Já o isomorfismo institucional parte da constatação de que

[...] as organizações não competem somente por recursos e clientes, mas por poder político e legitimação institucional, por adequação social, assim como por adequação econômica. O conceito de isomorfismo institucional constitui uma ferramenta útil para se compreender a política e o cerimonial que permeiam parte considerável da vida organizacional. (DIMAGGIO e POWEL, 2005, p. 76)

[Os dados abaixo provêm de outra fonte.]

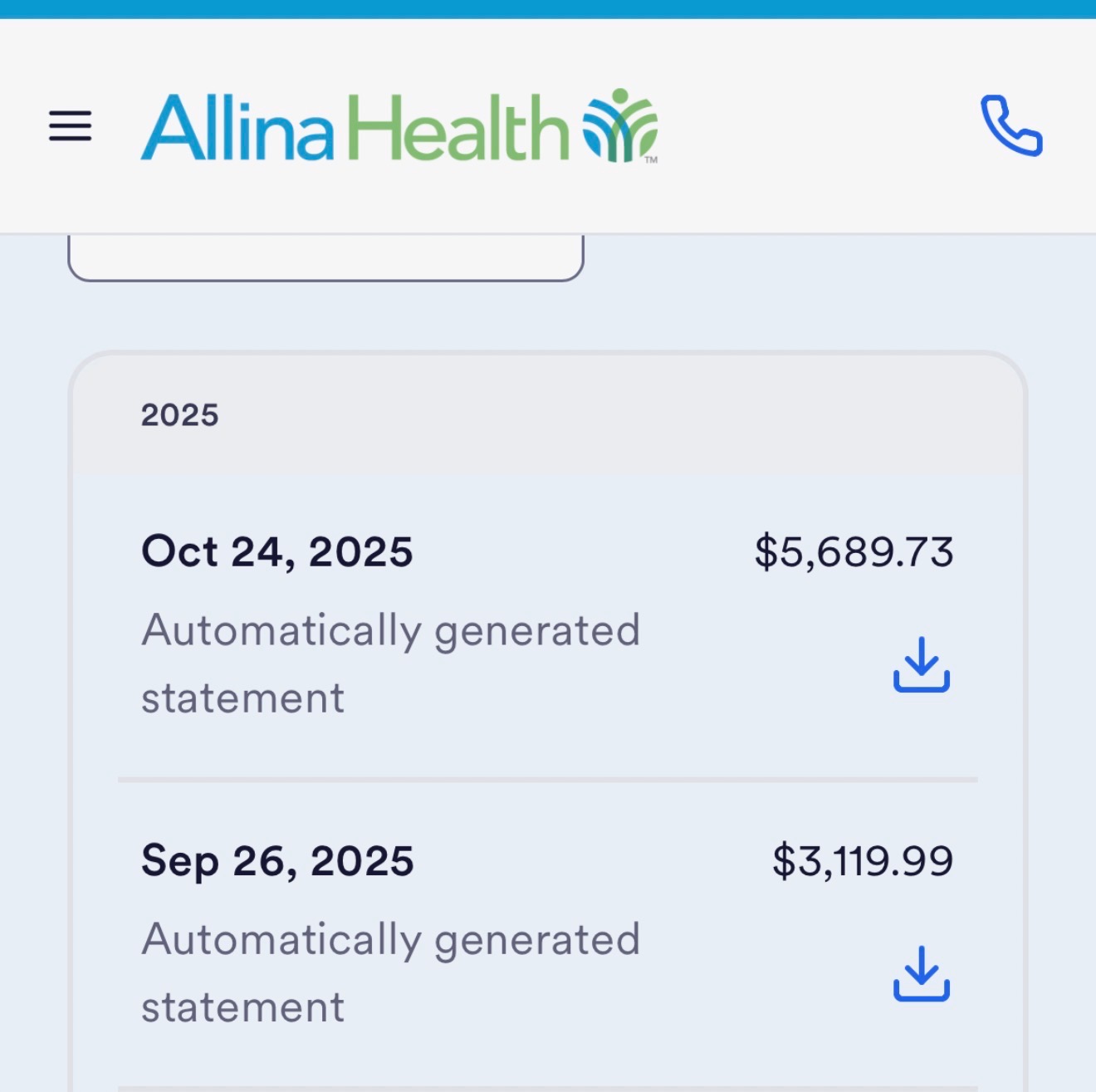Click the description under Sep 26, 2025
1096x1092 pixels.
[390, 939]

Esses autores distinguem três mecanismos de mudança isomórfica institucional: i) o isomorfismo coercitivo, derivado de influências políticas e da busca por legitimidade; ii) o isomorfismo mimético, que resulta de respostas uniformizadas à incerteza; e iii) o isomorfismo normativo, associado à profissionalização das organizações.

O isomorfismo coercitivo “[...] resulta tanto de pressões formais quanto de pressões informais exercidas sobre as organizações por outras organizações das quais dependem, e pelas expectativas culturais da sociedade em que as organizações

atuam” (DIMAGGIO e POWEL, 2005, p. 77). As mudanças organizacionais

decorrem, portanto, de pressões institucionais. O Estado em seu papel de regulação pode concentrar forças concretas de mudanças isomórficas nos campos organizacionais. A existência de um ambiente legal comum, como é o caso do setor financeiro e das cooperativas de crédito, afeta diversos aspectos do comportamento e da estrutura das organizações.

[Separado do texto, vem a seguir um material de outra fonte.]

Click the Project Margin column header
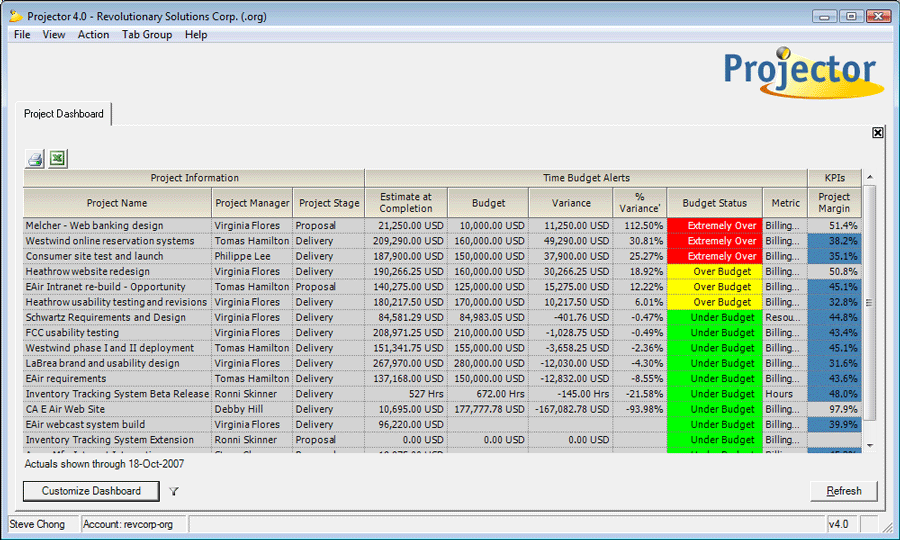 coord(833,203)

O isomorfismo mimético difere de outras formas de imitação porque se trata de um processo institucional de adequação das organizações por legitimidade em um

determinado campo e não estritamente por almejarem melhor desempenho econômico. Esta diferença entre o que é institucionalmente legítimo (não necessariamente o que é mais eficiente) e operacionalmente eficiente distingue dois processos diferentes nas análises organizacionais.

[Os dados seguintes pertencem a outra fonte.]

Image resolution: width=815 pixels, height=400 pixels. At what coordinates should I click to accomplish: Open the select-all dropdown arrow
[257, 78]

Um determinado aspecto ritualístico acompanha, portanto, os processos miméticos de mudança, aquele pelo qual as organizações adotam as "inovações" para aumentar sua legitimidade. Para demonstrar que, pelo menos, buscam melhorias em suas condições de trabalho (DIMAGGIO e POWEL, 2005). A moldagem das organizações em um campo organizacional busca legitimá-la também perante seus membros. As mudanças decorrentes dos processos isomórficos precisam ser legitimadas pelos membros de uma organização para que outorguem validade à mudança. A incorporação da mudança precisa também ser regulamentada pela estrutura institucional das organizações.

Já o isomorfismo normativo, é um processo institucional de mudanças derivadas da profissionalização, através das quais, membros de uma mesma profissão definem métodos e condições de trabalho comuns, para estabelecer uma base cognitiva de legitimação para a autonomia da profissão. As similaridades das condições de trabalho e das práticas empregadas pelos profissionais conduzem as organizações também à similaridade de suas formas e práticas.

Essa discussão, que buscou apresentar os conceitos e não aprofundar na teoria, será operacionalizada nesta dissertação na análise dos resultados da pesquisa, especificamente como subsídio para interpretação das mudanças que acompanham o crescimento das cooperativas do sistema Ecosol e os processos que induzem esse crescimento. Contudo, é importante evidenciar que o isomorfismo faz com que as organizações se tornem parecidas entre si, o que para cooperativas de crédito solidárias poderia representar um risco, dado que precisam manter estruturas de concessão do crédito mais flexíveis e acessíveis a um público de baixa renda. O ambiente legal comum às instituições financeiras condiciona justamente a padronização entre elas. Assim, o cooperativismo de crédito solidário precisa manter suas especificidades, mas também lidar com as pressões coercitivas que configuram o isomorfismo. Como essas cooperativas lidam com essa questão? É possível evitar os impactos do isomorfismo nesse tipo de organização?

Estes questionamentos são importantes para orientar as análises empíricas e salientam desafios interpretativos desta pesquisa. É igualmente importante aprofundar-se em referências que auxiliem na análise das especificidades que caracterizam essas organizações e a operacionalização dos serviços financeiros. Esta é a discussão do próximo capítulo, que se apóia nos argumentos teóricos da nova sociologia econômica.